Hello Noé,
first, welcome to the coreboot community!
Am 15.11.2011 12:07, schrieb Noé Rubinstein:
system, by putting a 'fallback' Coreboot in the high, write-blocked part
of the boot ROM, and using the fallback mechanism already implemented in
Coreboot in order to fallback in case the user-flashed firmware does not
work.
Why put the fallback in the high parts? The only reason I could find is
that you intend to use a boot block protection scheme (as these provide
protection only for some high region), but they usually cover only a
rather small area - too small for coreboot.

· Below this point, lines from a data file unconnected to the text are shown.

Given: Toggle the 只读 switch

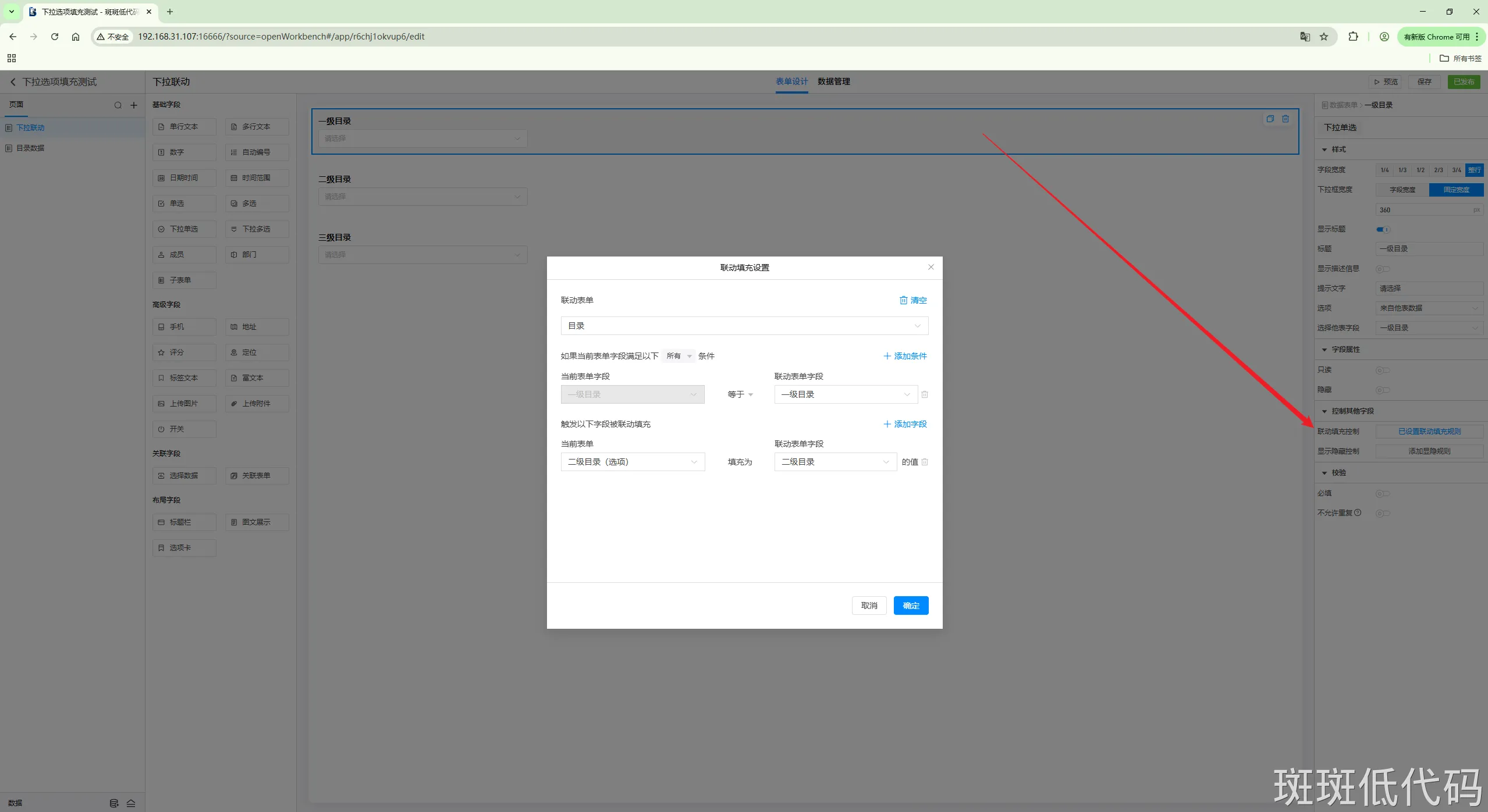Looking at the screenshot, I should (1383, 370).
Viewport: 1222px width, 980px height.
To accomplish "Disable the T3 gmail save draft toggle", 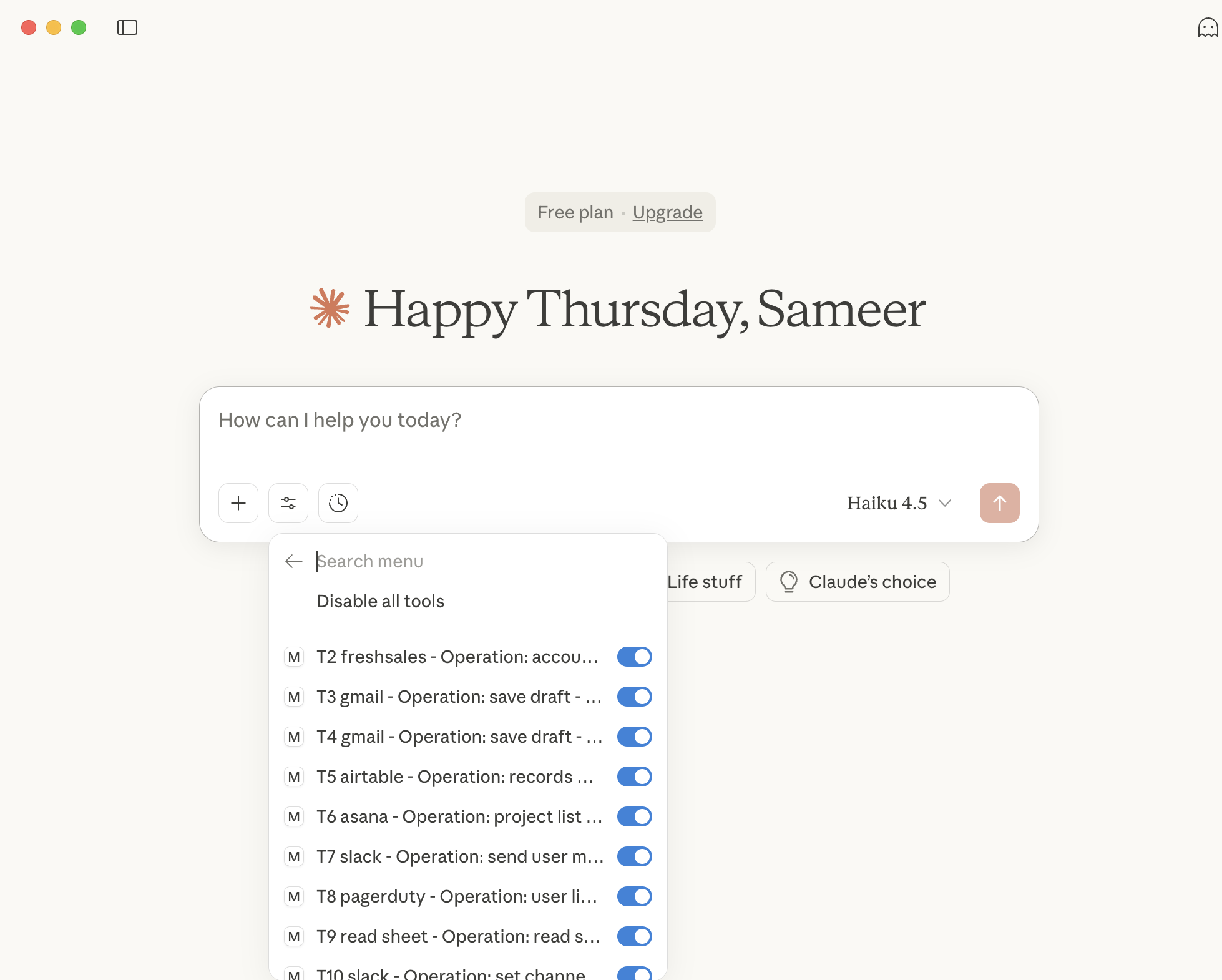I will [634, 697].
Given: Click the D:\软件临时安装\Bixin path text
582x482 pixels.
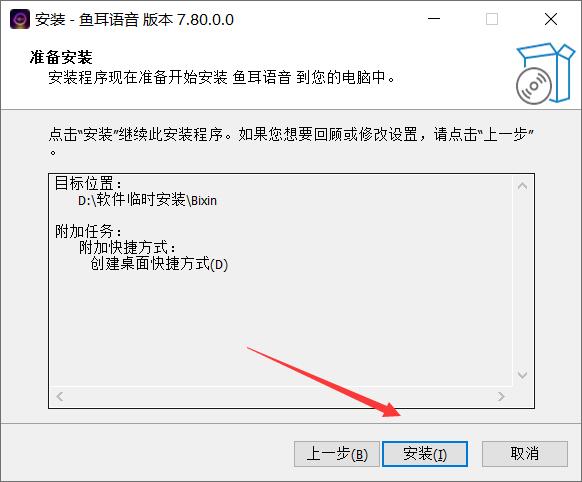Looking at the screenshot, I should [147, 200].
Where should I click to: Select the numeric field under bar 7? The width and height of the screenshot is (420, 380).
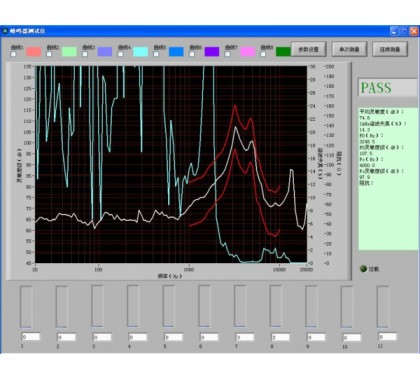(x=245, y=337)
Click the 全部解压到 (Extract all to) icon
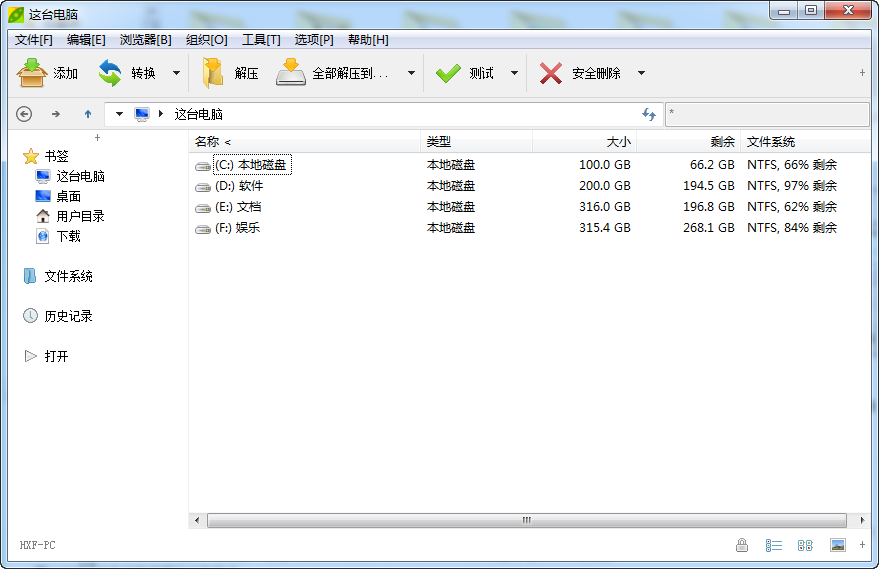Screen dimensions: 879x569 (x=290, y=72)
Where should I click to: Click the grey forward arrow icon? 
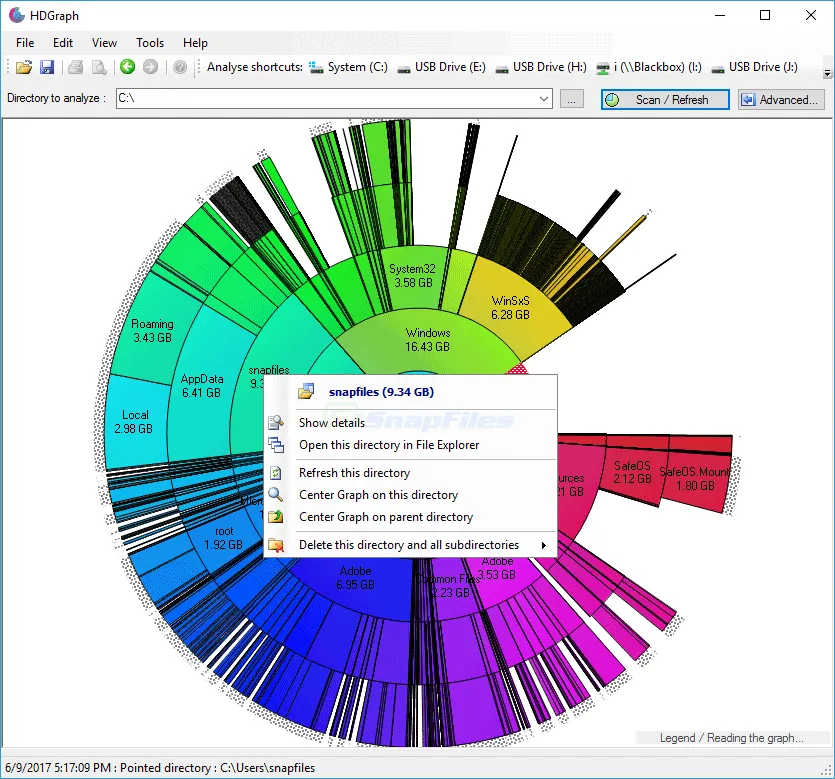pyautogui.click(x=150, y=68)
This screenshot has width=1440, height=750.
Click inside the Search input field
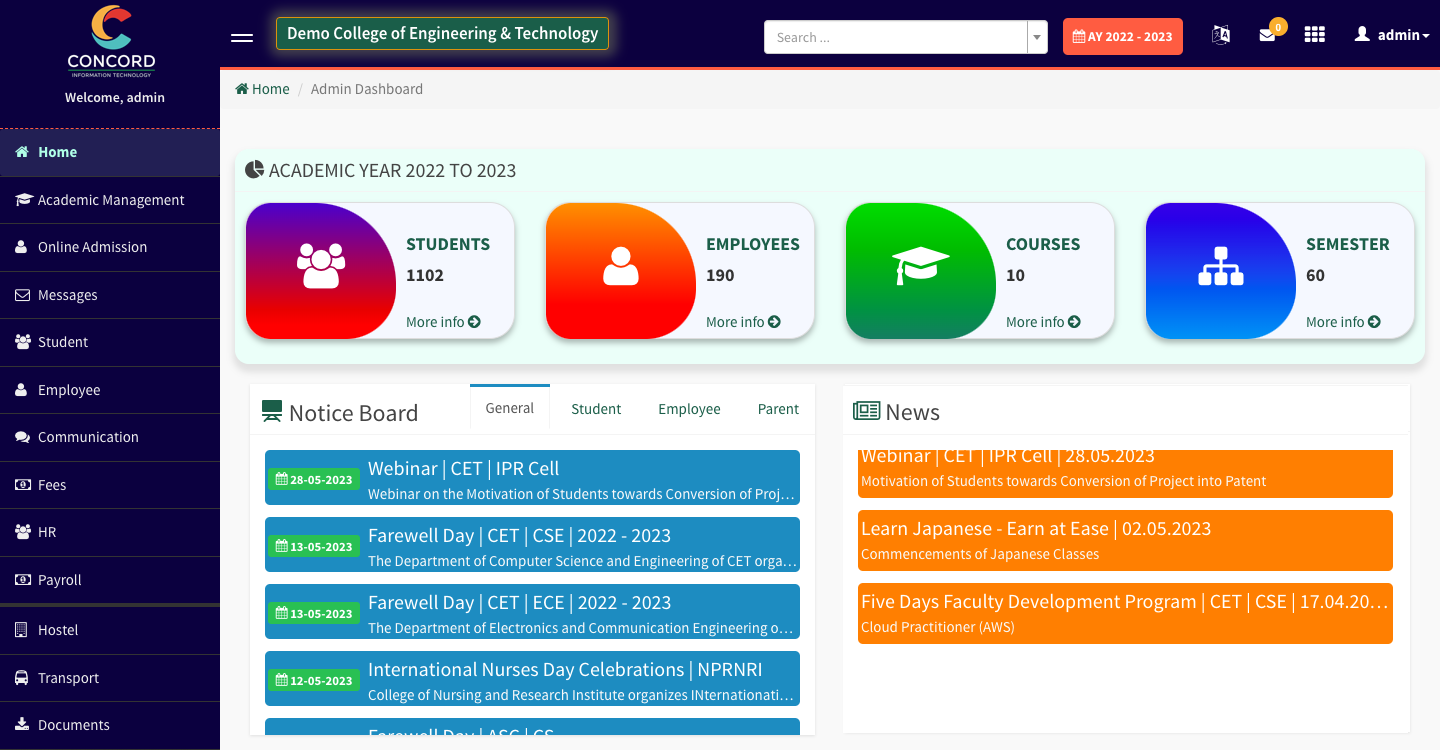[895, 37]
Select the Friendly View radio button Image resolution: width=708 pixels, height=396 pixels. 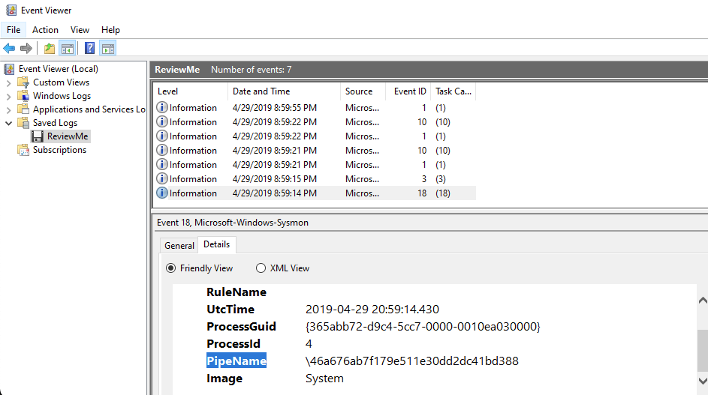click(171, 268)
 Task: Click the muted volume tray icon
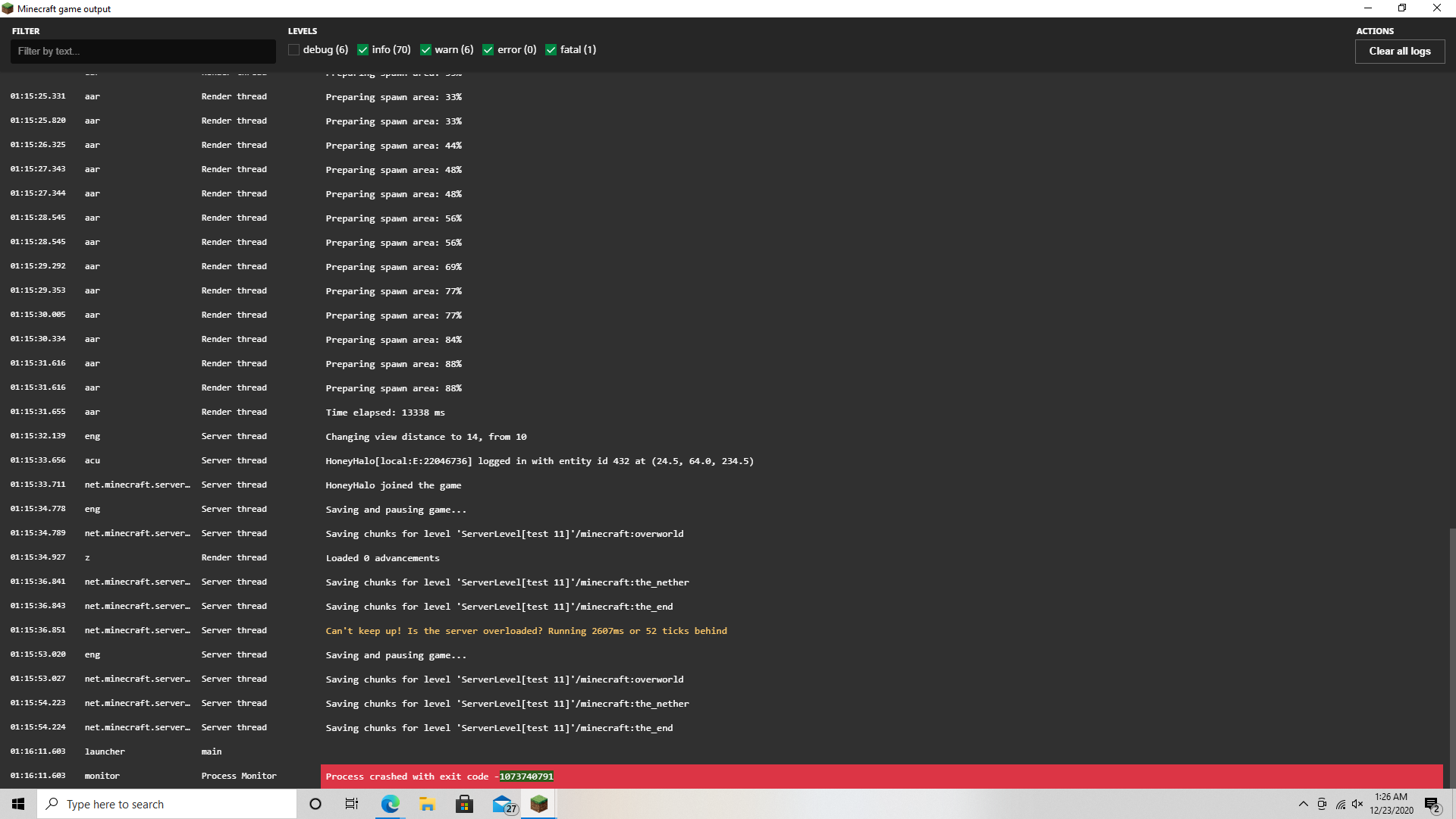(1357, 804)
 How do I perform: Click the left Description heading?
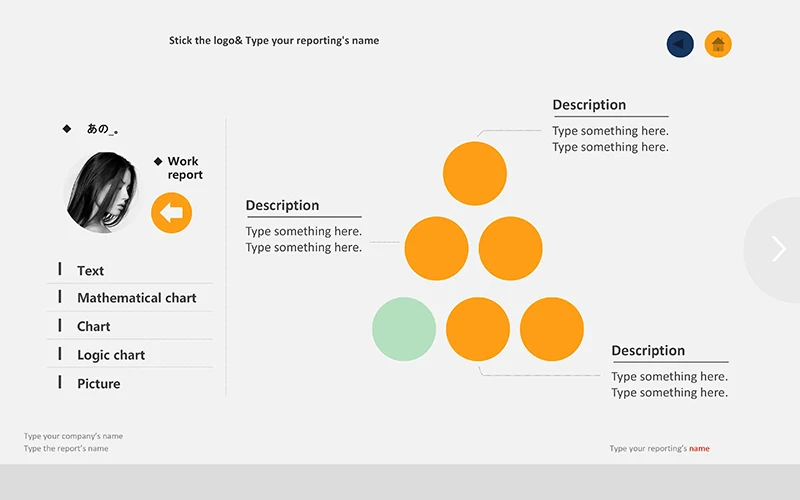[x=282, y=206]
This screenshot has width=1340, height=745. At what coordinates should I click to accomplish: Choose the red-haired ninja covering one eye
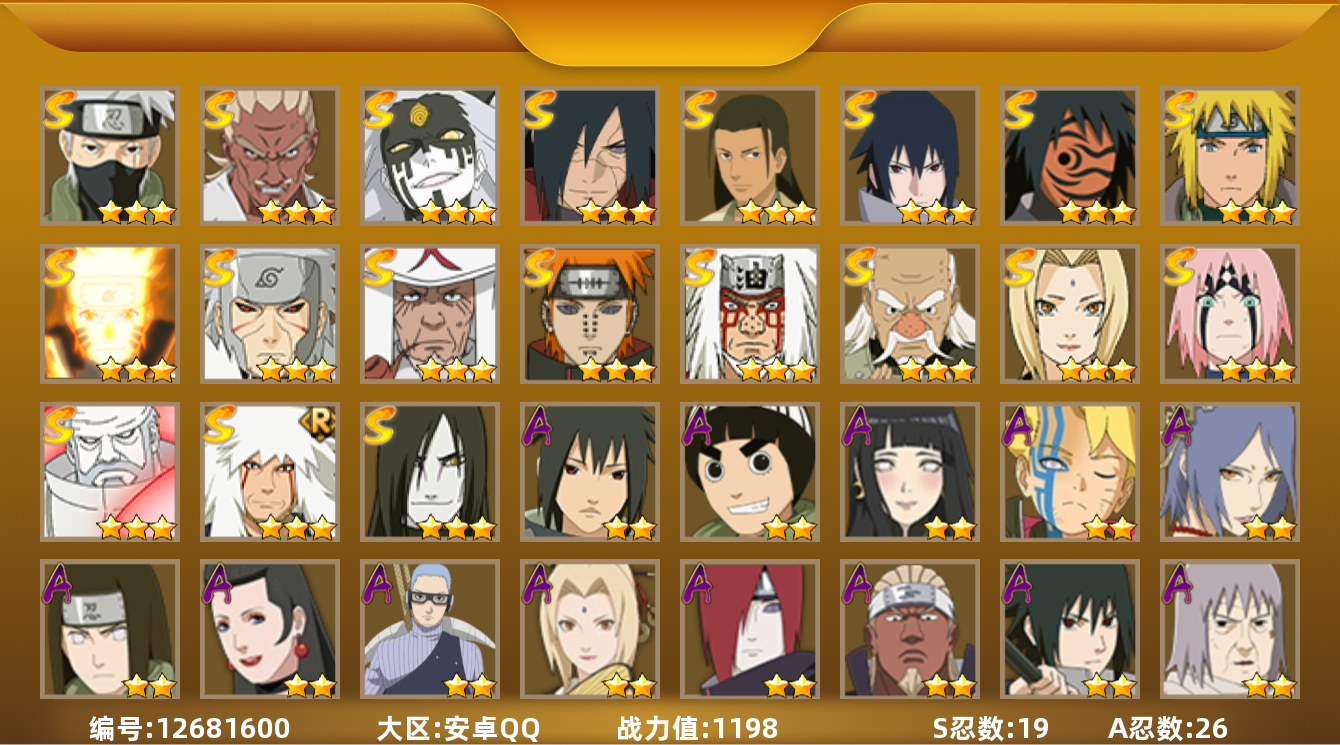750,629
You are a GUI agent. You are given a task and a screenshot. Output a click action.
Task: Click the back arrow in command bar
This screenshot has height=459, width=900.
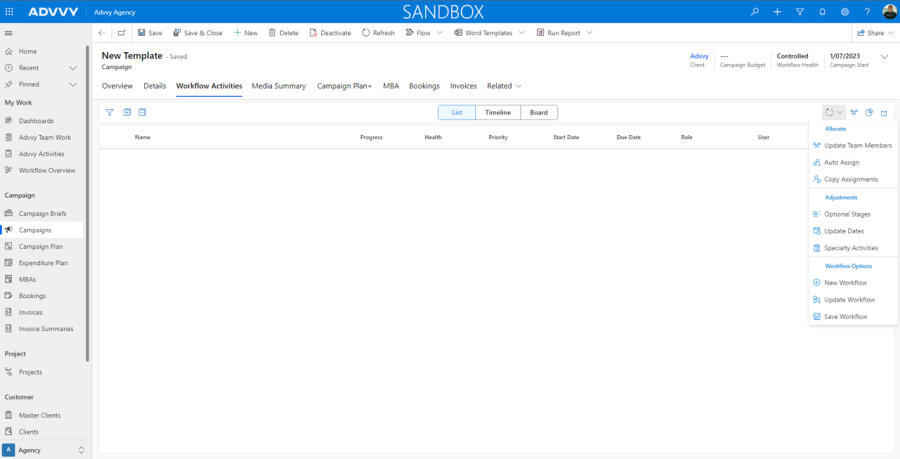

found with the right name. That's why the fallback mechanism has to
search for the fallback image only in the high part of the RAM. That
requires modification of walkcbfs_asm and of cbfslib to be able to find
a file after an offset.
[...]
overwrite part of another file. On the contrary, when looking for a
fallback component, the file headers before the fallback offset should
not be trusted (that's the whole point), so the beginning of the ROM
should be entirely skipped.
These two special cases can be dropped if fallback is aligned to the low
end of the image: It's always encountered first, and the CBFS alignment
data is protected, too.
I'm snipping away your other proposals for now. The reason is that there
are various projects out there that use coreboot and have safe updates
on their agenda, and I'd rather have a complete set of constraints (eg.
limitations due to flash chips that only provide boot block protection)
before planning what to do about them.